** Instructions to follow **
An exact copy of the whole listing is required.
◆ ◆ ◆ ◆ ◆ ◆ ◆
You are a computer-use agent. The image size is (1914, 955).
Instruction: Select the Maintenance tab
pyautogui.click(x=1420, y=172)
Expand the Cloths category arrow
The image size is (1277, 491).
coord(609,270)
◆ ◆ ◆ ◆ ◆ ◆ ◆
** Task output **
You are a computer-use agent. The image size is (1914, 955).
Instruction: Select the Maintenance tab
pyautogui.click(x=1420, y=172)
Expand the Cloths category arrow
The image size is (1277, 491).
coord(609,270)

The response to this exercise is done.